> [WORK ORDER] Copy out the full listing below as it stands, with its pictures left behind.

> [RECORDS SHOWN]
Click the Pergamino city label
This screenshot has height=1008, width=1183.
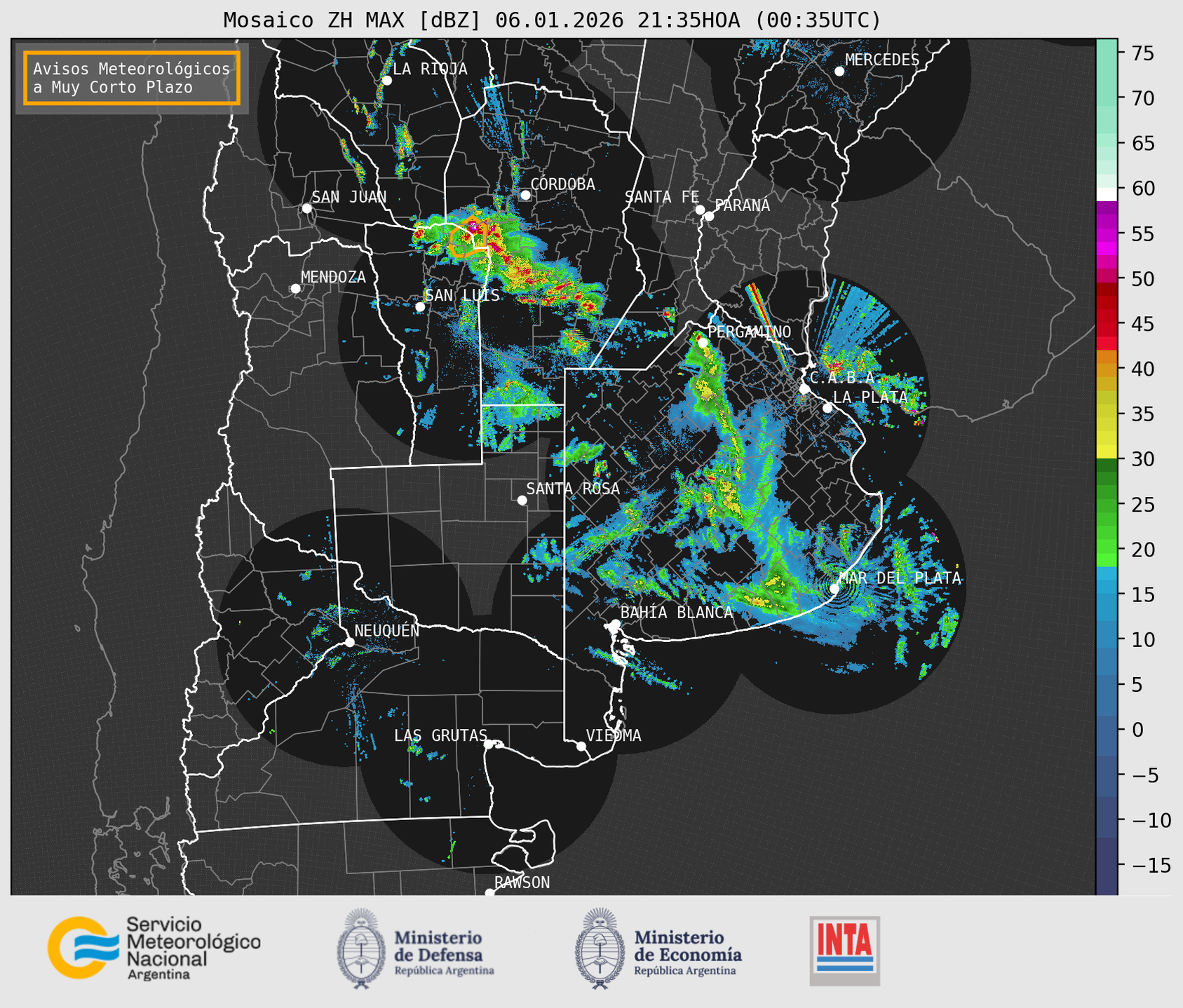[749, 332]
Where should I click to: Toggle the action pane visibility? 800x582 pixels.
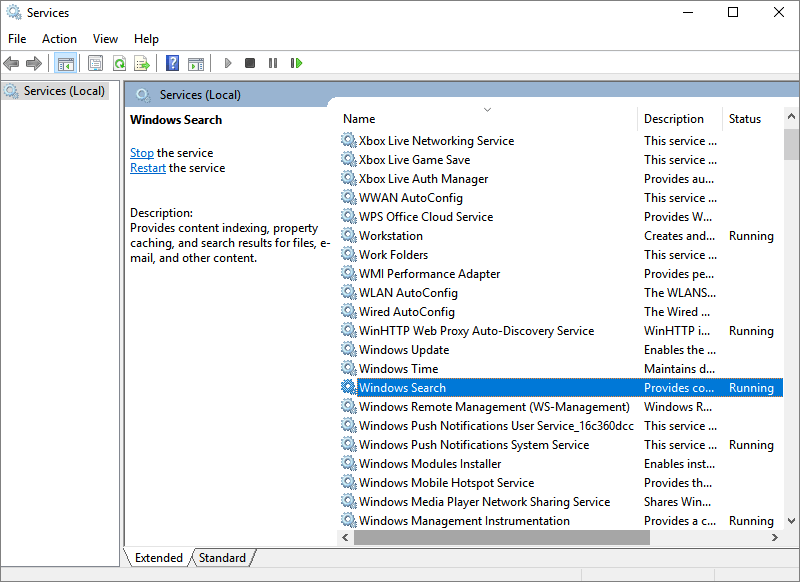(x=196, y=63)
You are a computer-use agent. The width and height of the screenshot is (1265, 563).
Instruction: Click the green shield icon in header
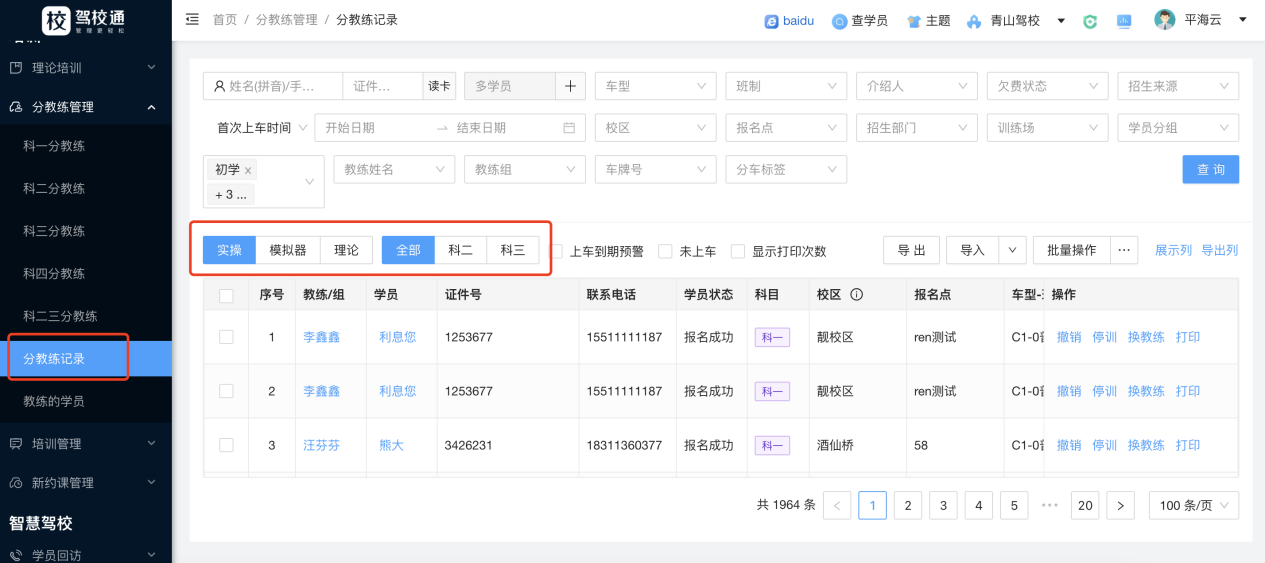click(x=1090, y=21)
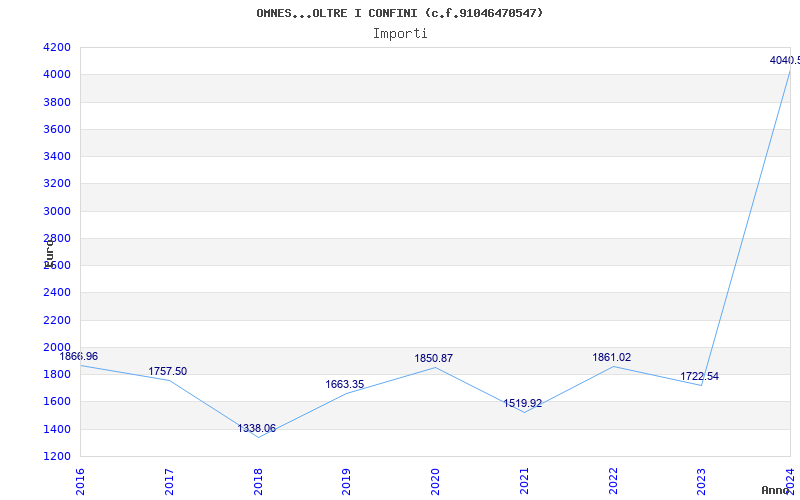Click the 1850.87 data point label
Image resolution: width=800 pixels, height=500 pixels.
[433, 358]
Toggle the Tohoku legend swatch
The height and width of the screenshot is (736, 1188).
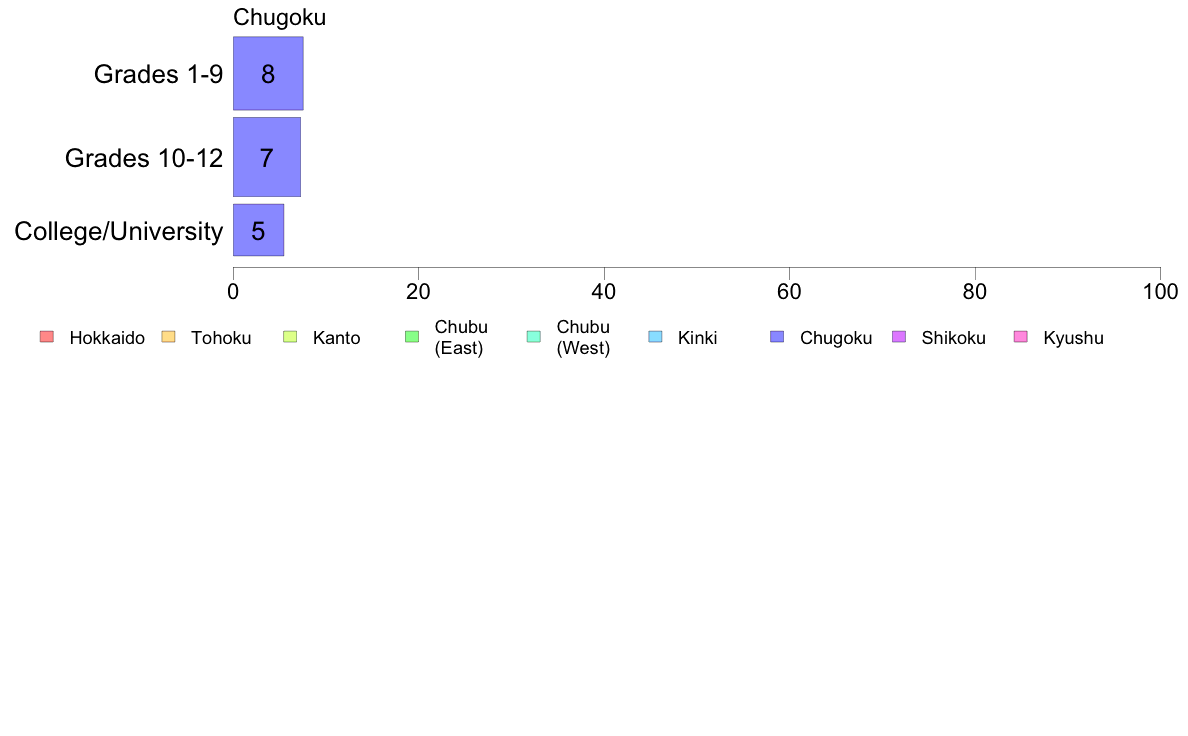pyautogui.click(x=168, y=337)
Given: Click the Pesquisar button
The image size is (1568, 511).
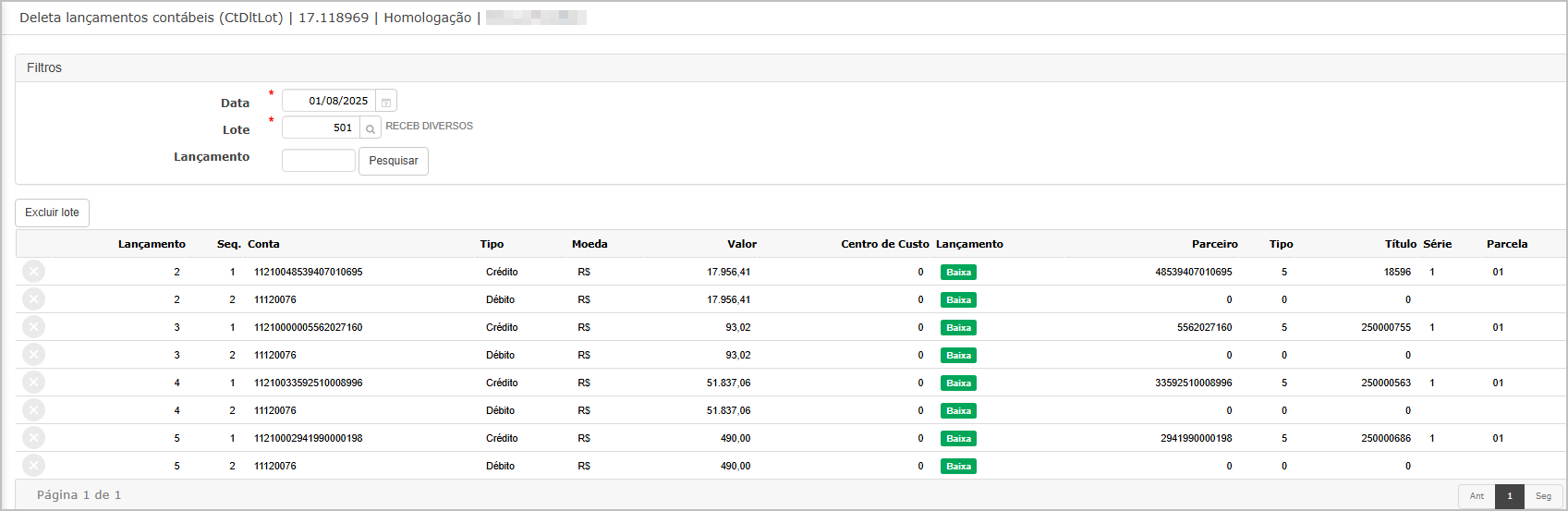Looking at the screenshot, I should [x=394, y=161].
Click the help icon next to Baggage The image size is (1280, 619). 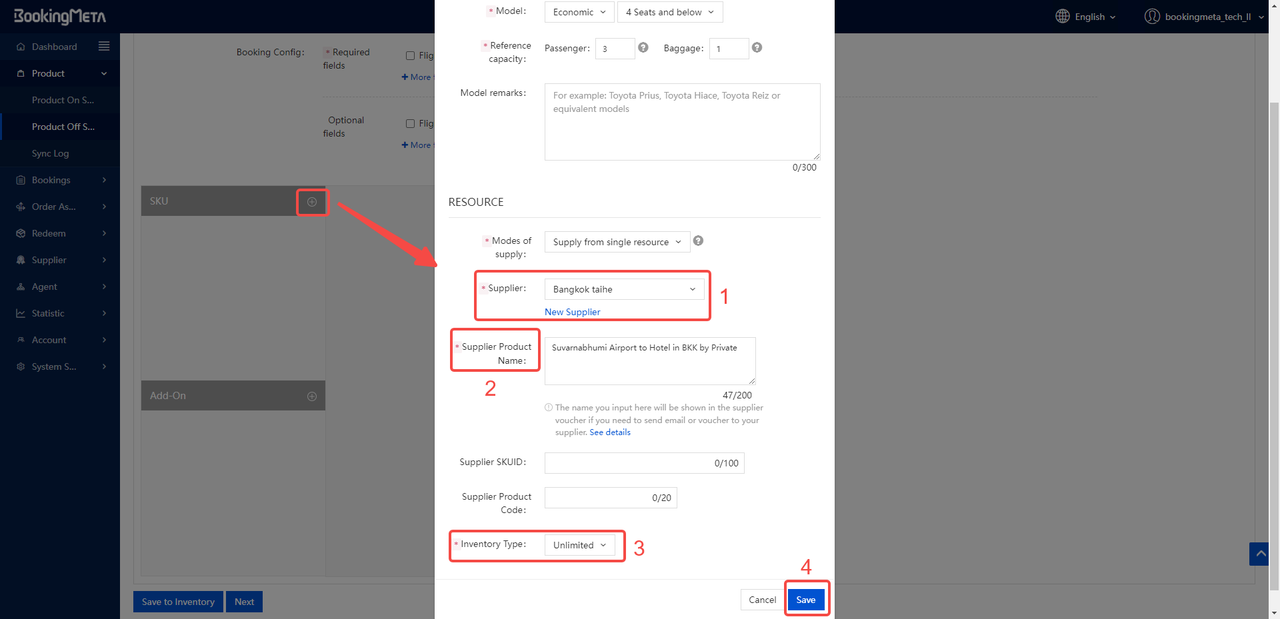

> [TASK RESULT]
Click the Pergamino city label
This screenshot has height=1008, width=1183.
[749, 332]
Where should I click to: Toggle the action pane visibility? 800x582 pixels.
(x=196, y=63)
You are a computer-use agent. The width and height of the screenshot is (1265, 563).
Instruction: Click the green shield icon in header
click(x=1090, y=21)
Click the 1850.87 data point label
Image resolution: width=800 pixels, height=500 pixels.
[433, 358]
Toggle the Tohoku legend swatch
The height and width of the screenshot is (736, 1188).
pyautogui.click(x=168, y=337)
Given: Click the Pesquisar button
The image size is (1568, 511).
Looking at the screenshot, I should [x=394, y=161].
Click the help icon next to Baggage The image size is (1280, 619). 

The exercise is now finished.